→ Questions on the material
(a) In the text about Lenin's birthplace, in what year did Lenin marry Nadezhda Krupskaya?
(b) From the text about Lenin's birthplace, return the passage between "About 600,000 people" and "to be revered.", inclusive.
(c) Resume the text about Lenin's birthplace and its museums from the point where it stops.

→ Document text
************

Leningrad wasn’t the only place named after Vladimir Ilyich Ulyanov.
His birthplace, formerly Simbirsk, took its current name after he died in 1924.
One of eight children, two of his siblings died young.
His father, a well regarded teacher seems to have raised a fiery bunch of revolutionaries although Russia was rife with anti-Romanov plots for decades. He died in 1886, when VI was about 15.
His brother Alexander was executed a year later, aged 21, for his part in trying to assassinate Tsar Alexander III.
The memorial museum
His father was a teacher and his mother an accomplished musician. They lived in the above house for a while and moved to a neighbouring home because it was too cold.
About 600,000 people live in there city which is on the banks of the River Volga, which is so wide at this point that it looks Luik a huge lake.
As well as Lenin-related stuff there is a vast array of exhibits relating to the events of the October Revolution in 1917.
There is a strong sense that whatever people in other countries think of him, he is to be revered.
Lenin married Nadezhda Krupskaya in 1894 – this the marriage certificate. She later served in the communist government.
The museum site is huge and has been fenced off. The building, completed in the 60s, appears to have concrete cancer and parts of the exterior are crumbling.
The exhibitions also include the obligatory references to the Great Patriotic War and feature respectful tributes to recent and current Russian leaders.
The other one
There are two museums. When he was eight, the Ulyanovs moved a couple of miles across town to what is now an elegant residential street of houses.

************

[Stored data entries]
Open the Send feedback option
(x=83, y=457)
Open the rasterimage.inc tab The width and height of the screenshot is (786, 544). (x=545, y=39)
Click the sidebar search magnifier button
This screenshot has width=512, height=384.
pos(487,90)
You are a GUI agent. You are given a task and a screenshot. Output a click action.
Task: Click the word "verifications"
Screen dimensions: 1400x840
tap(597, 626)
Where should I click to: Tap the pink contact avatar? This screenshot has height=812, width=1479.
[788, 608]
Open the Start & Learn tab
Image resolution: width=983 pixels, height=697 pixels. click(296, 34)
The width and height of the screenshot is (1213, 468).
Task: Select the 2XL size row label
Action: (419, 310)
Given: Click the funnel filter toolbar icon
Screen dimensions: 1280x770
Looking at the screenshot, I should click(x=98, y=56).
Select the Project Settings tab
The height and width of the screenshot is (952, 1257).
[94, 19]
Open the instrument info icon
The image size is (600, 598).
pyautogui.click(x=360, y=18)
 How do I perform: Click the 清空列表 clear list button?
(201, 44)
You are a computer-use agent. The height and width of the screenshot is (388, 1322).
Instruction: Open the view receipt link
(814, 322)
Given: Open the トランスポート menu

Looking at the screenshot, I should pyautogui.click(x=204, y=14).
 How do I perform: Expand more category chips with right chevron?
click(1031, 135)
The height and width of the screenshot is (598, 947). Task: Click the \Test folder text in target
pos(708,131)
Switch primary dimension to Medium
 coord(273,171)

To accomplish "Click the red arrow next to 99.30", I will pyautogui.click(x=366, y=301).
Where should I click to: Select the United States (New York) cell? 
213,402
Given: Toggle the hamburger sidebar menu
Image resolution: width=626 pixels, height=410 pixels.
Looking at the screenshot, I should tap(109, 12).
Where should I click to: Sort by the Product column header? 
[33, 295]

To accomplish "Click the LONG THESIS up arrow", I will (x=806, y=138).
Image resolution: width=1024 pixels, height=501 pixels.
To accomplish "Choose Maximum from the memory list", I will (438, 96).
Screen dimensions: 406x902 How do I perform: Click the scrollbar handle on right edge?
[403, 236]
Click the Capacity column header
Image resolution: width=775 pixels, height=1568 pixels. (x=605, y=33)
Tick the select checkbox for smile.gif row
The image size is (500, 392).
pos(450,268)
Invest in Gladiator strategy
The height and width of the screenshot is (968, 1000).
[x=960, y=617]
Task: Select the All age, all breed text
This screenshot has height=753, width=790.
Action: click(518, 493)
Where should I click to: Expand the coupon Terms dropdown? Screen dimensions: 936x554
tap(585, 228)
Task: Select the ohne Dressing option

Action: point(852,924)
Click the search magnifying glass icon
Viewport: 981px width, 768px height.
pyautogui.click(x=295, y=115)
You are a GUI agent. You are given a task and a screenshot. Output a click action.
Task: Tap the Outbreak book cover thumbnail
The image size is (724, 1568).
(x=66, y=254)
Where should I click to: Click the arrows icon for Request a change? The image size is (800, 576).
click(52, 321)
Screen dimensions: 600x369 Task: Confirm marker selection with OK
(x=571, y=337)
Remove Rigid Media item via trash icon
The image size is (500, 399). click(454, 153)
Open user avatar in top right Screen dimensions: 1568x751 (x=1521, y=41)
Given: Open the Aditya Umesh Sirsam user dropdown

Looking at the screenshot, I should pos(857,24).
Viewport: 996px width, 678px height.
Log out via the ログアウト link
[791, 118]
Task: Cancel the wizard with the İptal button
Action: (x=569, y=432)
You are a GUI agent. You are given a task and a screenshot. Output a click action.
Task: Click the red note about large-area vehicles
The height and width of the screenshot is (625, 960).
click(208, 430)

************

→ Answers to the problems
(a) 1894

(b)
About 600,000 people live in there city which is on the banks of the River Volga, which is so wide at this point that it looks Luik a huge lake.
As well as Lenin-related stuff there is a vast array of exhibits relating to the events of the October Revolution in 1917.
There is a strong sense that whatever people in other countries think of him, he is to be revered.

(c)
I was told his family helped to re-create the interior of the family home, exactly as it had been when VI lived there. This work was carried out in1944.
Lenin left aged 17, for university in Kazan where he lasted only 120 days before being expelled for protesting against the tsaris government.
This house is mainly a collection of bedrooms. The attendant switches on Beethoven music as you enter the reception room, and switches it off once you’ve left.
As with pretty much all former Soviet museums, middle aged women, never men, are employed to manage each room. Often the number of attendants exceeds the number of visitors.
All are charming, chatty ladies – if you can speak Russian, they are happy to talk. One has worked there for 34 years.
With a Soviet-era precision for statistical accuracy, they said 90 football fans had attended the family home museum since the start of Russia 2018.
The pickled remnants are in Red Square. His death mask is featured in the memorial museum.